(Dataset entries)

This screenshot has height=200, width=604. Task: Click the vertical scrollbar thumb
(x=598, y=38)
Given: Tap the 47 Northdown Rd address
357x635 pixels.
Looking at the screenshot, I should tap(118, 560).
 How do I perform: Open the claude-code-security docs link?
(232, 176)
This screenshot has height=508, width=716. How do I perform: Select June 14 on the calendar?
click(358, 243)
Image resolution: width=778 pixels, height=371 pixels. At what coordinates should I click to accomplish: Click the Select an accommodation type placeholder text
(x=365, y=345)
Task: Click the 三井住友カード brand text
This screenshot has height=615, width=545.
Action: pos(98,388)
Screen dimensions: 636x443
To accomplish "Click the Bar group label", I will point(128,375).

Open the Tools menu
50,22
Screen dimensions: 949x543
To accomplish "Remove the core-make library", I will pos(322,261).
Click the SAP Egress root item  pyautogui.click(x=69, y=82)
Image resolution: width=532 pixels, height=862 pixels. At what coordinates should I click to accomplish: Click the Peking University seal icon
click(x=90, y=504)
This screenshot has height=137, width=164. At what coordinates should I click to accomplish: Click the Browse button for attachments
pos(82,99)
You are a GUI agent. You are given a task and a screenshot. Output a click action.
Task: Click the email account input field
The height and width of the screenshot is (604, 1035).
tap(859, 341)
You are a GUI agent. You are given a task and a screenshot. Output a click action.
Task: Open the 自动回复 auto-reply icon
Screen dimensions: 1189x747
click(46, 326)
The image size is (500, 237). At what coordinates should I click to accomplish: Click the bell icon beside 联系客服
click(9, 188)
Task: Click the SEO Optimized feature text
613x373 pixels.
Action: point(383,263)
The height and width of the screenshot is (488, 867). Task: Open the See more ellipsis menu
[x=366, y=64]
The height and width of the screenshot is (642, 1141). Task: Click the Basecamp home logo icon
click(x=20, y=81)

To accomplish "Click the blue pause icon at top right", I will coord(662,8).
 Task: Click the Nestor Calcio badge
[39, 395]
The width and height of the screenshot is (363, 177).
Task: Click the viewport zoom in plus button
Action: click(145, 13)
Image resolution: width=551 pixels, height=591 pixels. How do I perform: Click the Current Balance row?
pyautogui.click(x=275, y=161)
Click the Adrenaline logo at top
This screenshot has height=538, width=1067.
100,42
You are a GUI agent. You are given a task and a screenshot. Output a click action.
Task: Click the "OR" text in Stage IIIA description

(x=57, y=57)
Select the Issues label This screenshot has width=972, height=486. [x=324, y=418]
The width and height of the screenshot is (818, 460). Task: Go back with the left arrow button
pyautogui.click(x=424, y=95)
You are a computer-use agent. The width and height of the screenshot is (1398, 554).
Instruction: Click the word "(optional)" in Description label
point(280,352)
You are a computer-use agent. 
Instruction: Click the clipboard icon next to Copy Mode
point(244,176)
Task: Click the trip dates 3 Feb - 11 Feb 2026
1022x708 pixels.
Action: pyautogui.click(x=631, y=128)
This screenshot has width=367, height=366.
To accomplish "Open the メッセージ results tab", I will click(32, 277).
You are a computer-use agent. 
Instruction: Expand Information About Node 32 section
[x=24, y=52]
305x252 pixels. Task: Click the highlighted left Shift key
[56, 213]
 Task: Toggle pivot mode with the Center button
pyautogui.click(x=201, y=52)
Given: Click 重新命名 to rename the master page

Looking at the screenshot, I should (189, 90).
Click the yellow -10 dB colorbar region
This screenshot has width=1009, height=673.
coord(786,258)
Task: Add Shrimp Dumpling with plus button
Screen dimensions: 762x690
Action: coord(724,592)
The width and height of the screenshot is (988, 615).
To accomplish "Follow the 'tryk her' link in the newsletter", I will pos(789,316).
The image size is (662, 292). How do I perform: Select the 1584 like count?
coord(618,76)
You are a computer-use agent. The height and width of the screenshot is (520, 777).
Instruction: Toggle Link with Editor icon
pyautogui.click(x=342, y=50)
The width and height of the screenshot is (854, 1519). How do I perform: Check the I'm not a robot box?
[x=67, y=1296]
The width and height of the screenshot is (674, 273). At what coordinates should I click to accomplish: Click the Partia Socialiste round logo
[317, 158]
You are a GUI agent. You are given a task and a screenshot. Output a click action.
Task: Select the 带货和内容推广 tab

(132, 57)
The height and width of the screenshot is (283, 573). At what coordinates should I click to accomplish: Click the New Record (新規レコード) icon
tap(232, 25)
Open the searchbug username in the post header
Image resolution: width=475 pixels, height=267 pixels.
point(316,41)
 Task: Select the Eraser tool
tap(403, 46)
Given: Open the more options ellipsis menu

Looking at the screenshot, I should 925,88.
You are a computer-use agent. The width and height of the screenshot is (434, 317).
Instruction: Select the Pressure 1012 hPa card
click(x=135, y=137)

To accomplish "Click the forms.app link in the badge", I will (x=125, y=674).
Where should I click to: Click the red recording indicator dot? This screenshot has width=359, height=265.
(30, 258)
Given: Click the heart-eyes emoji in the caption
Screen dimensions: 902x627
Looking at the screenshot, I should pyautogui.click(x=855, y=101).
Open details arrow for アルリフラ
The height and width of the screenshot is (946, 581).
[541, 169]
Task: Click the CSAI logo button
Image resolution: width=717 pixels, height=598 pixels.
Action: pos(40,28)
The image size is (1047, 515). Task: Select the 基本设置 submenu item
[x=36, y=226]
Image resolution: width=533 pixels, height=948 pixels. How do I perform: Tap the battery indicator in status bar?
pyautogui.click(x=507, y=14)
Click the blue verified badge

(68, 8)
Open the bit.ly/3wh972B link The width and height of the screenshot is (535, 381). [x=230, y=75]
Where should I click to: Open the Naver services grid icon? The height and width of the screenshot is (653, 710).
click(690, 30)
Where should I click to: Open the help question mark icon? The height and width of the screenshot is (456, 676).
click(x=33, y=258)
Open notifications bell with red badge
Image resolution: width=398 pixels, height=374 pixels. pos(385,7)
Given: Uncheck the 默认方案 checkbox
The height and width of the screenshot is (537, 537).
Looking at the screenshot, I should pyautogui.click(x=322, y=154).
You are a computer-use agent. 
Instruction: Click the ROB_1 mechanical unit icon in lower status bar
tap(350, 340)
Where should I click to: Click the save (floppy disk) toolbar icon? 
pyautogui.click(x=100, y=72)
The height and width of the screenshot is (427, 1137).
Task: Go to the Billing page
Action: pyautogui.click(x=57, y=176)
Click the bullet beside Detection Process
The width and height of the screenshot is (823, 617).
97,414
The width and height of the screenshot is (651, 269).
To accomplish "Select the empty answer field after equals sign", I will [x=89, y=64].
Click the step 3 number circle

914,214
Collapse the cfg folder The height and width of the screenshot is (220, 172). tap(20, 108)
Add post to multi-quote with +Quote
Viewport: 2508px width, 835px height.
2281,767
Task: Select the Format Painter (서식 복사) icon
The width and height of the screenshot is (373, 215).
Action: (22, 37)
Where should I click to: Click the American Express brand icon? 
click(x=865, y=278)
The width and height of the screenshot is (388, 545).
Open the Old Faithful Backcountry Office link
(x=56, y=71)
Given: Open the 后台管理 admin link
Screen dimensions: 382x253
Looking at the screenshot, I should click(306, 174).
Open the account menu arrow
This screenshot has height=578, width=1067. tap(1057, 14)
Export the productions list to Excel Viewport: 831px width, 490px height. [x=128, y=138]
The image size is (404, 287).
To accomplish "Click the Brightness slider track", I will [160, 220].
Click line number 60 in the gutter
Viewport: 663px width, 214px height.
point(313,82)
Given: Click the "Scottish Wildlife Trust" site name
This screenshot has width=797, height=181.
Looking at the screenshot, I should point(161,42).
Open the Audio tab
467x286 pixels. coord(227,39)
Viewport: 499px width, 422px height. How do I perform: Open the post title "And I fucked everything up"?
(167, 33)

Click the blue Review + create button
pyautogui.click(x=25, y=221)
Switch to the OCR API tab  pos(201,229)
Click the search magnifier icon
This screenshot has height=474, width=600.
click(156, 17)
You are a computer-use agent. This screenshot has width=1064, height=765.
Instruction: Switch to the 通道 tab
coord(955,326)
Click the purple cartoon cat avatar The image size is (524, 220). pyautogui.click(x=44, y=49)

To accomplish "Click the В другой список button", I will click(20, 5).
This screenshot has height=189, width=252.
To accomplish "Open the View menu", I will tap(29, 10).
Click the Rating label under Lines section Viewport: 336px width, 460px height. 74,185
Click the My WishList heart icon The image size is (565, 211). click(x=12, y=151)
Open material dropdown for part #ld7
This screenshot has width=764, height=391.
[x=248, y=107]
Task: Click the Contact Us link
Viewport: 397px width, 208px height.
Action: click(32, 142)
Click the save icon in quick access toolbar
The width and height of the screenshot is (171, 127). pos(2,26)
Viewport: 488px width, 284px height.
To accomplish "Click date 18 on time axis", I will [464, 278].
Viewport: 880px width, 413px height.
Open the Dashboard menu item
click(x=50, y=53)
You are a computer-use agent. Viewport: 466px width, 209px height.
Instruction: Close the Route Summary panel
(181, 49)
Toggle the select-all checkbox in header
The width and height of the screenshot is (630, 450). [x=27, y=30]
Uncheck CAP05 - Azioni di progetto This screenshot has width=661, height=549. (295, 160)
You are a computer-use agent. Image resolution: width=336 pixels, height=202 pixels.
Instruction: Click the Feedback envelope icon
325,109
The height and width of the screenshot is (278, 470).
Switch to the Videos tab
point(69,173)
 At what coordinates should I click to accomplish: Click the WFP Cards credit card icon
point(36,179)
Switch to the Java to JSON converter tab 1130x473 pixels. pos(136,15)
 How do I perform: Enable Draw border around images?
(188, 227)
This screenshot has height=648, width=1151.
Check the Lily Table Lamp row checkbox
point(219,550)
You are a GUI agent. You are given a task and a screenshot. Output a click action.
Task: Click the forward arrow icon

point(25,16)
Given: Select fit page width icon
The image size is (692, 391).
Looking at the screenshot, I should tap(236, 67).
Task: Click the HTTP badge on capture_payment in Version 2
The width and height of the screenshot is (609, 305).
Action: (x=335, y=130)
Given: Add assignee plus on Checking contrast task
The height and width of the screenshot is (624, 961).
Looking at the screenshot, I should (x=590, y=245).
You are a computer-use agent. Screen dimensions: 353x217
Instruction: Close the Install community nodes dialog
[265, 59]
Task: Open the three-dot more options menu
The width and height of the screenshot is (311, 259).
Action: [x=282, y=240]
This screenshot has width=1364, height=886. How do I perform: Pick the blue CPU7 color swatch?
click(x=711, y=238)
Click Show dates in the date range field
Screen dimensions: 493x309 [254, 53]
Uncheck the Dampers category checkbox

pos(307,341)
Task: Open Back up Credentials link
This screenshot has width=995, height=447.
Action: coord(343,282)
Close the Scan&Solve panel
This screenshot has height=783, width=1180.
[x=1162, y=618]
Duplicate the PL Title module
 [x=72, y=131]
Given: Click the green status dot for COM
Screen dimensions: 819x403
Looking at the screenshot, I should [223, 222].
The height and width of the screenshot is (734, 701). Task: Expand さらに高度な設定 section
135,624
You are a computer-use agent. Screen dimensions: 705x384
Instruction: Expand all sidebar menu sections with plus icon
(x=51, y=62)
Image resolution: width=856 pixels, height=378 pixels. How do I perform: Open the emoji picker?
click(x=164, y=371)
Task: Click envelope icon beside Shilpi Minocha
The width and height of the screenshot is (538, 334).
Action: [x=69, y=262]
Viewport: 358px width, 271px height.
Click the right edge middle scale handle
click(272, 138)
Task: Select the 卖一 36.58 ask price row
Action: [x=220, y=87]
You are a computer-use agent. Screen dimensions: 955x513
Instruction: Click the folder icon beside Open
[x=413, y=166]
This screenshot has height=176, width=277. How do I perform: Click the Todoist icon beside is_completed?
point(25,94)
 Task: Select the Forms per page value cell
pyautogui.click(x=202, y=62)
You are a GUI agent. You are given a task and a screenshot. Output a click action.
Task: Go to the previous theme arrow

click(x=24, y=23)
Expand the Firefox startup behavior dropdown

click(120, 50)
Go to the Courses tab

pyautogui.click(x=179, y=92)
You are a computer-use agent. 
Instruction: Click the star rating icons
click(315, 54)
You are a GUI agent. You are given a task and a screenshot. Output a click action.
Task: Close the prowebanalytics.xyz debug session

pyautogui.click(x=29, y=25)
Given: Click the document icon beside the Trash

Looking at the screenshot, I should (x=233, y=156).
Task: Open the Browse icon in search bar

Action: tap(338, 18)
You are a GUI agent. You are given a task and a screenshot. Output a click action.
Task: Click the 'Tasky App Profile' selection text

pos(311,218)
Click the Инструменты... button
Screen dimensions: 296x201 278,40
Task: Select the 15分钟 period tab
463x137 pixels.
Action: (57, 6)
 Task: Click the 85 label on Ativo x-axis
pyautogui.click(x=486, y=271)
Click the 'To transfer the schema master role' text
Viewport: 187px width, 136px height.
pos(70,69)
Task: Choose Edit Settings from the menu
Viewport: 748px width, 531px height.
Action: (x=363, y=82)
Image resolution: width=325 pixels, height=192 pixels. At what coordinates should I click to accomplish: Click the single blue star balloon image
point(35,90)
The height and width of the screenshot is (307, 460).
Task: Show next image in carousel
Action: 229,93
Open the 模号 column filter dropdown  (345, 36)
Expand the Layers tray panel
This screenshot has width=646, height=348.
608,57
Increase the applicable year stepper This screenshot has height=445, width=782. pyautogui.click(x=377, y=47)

Assignment: Please report every line among the entries that includes "heart".

Task output:
Given: Click the heart-eyes emoji in the caption
Click the My WishList heart icon The image size is (565, 211). click(x=12, y=151)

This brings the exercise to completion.